AIM OF THE TASK:
Check every line of the entries below for the word "Image", and copy the ones that have it.
(Beginning of EXCERPTED RECORDS)
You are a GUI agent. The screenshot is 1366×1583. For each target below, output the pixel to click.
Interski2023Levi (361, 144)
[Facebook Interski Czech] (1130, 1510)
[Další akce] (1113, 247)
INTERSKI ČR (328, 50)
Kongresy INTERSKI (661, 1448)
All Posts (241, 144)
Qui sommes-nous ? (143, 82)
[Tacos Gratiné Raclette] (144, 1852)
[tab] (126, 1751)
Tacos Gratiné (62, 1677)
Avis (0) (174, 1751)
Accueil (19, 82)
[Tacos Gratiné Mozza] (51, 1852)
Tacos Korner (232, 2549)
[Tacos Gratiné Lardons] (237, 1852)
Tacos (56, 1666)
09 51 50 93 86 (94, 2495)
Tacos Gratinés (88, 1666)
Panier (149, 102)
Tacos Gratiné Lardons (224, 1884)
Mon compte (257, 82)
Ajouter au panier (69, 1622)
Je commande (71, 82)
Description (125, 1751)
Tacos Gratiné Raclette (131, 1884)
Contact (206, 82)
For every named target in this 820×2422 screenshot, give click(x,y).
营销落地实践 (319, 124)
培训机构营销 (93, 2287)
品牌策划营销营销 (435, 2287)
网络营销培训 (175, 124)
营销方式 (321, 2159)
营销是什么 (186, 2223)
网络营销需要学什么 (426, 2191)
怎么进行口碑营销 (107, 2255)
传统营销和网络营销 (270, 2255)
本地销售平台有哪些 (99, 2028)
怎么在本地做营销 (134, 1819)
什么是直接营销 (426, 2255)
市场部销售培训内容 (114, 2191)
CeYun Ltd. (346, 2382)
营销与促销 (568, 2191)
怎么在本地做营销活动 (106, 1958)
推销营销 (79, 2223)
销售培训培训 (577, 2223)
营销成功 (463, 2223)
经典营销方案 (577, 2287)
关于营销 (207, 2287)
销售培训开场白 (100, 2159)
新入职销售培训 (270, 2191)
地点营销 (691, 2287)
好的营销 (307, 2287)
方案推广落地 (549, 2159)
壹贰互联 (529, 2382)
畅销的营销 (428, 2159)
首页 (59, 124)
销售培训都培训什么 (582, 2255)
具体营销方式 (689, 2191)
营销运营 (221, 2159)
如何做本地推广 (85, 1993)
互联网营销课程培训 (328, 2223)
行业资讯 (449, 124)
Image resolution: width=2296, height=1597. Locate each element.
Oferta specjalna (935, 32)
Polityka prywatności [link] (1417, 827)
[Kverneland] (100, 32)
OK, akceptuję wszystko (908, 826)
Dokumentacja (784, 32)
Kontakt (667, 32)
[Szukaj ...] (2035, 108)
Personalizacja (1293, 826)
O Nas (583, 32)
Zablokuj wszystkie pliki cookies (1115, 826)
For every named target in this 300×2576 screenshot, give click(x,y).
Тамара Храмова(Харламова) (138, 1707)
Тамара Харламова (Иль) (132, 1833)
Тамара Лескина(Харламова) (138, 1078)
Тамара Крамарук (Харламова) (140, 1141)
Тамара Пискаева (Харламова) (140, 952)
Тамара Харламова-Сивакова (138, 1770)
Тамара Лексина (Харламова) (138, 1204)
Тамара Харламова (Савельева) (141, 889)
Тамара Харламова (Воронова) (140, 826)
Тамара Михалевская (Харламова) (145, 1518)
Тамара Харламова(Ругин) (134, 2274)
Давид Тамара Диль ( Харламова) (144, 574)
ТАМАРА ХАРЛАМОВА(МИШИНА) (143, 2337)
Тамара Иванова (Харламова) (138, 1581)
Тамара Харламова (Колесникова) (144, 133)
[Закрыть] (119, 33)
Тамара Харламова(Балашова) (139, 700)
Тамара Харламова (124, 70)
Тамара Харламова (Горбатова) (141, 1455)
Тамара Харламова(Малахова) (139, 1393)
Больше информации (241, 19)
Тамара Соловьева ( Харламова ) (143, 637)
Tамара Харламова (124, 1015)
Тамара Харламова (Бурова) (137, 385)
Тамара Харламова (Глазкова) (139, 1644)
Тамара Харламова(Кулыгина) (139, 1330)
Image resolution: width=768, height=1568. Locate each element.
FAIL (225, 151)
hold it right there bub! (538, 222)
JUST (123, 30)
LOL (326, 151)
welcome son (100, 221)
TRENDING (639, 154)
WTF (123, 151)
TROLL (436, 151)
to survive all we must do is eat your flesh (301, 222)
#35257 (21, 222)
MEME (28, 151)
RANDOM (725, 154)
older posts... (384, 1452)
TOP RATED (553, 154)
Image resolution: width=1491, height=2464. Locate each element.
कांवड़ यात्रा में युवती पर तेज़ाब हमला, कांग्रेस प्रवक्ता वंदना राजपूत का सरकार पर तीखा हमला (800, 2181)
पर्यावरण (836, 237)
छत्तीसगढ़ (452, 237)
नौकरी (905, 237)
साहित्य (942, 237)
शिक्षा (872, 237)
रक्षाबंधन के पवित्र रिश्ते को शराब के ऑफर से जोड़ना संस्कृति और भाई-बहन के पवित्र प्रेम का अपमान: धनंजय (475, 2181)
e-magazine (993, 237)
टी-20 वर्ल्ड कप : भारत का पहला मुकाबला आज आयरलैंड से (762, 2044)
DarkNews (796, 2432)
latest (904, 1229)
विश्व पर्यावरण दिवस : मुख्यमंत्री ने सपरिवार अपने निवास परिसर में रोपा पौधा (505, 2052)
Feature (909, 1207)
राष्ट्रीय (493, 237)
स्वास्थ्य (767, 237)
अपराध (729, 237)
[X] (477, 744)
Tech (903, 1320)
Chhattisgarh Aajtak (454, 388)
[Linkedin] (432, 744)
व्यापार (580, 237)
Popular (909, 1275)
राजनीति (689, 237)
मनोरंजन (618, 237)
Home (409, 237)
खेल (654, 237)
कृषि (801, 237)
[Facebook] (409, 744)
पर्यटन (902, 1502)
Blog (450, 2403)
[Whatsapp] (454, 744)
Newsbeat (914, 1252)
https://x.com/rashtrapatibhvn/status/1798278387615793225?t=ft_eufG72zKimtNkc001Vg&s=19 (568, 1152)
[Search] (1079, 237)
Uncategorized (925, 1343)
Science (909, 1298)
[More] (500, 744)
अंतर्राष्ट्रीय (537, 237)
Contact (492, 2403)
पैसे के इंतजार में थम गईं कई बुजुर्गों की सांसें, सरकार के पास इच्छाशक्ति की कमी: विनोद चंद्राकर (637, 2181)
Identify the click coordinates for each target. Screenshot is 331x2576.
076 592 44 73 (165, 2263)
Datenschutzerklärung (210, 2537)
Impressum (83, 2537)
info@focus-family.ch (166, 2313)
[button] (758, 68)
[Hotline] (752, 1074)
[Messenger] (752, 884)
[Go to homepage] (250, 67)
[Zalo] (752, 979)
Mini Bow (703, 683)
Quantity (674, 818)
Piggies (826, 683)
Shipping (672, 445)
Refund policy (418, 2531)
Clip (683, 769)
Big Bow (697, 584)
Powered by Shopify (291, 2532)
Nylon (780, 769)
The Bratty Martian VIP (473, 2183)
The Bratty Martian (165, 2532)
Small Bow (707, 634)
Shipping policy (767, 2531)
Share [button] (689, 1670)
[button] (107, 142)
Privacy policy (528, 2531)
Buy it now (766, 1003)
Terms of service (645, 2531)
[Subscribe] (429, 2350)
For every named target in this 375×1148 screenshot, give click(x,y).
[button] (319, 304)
(End of EXCERPTED RECORDS)
ANSWER TO THIS EXERCISE:
Image resolution: width=2296, height=1597. Locate each element.
Image resolution: width=768, height=1568. Locate each element.
Image resolution: width=1491, height=2464. Locate each element.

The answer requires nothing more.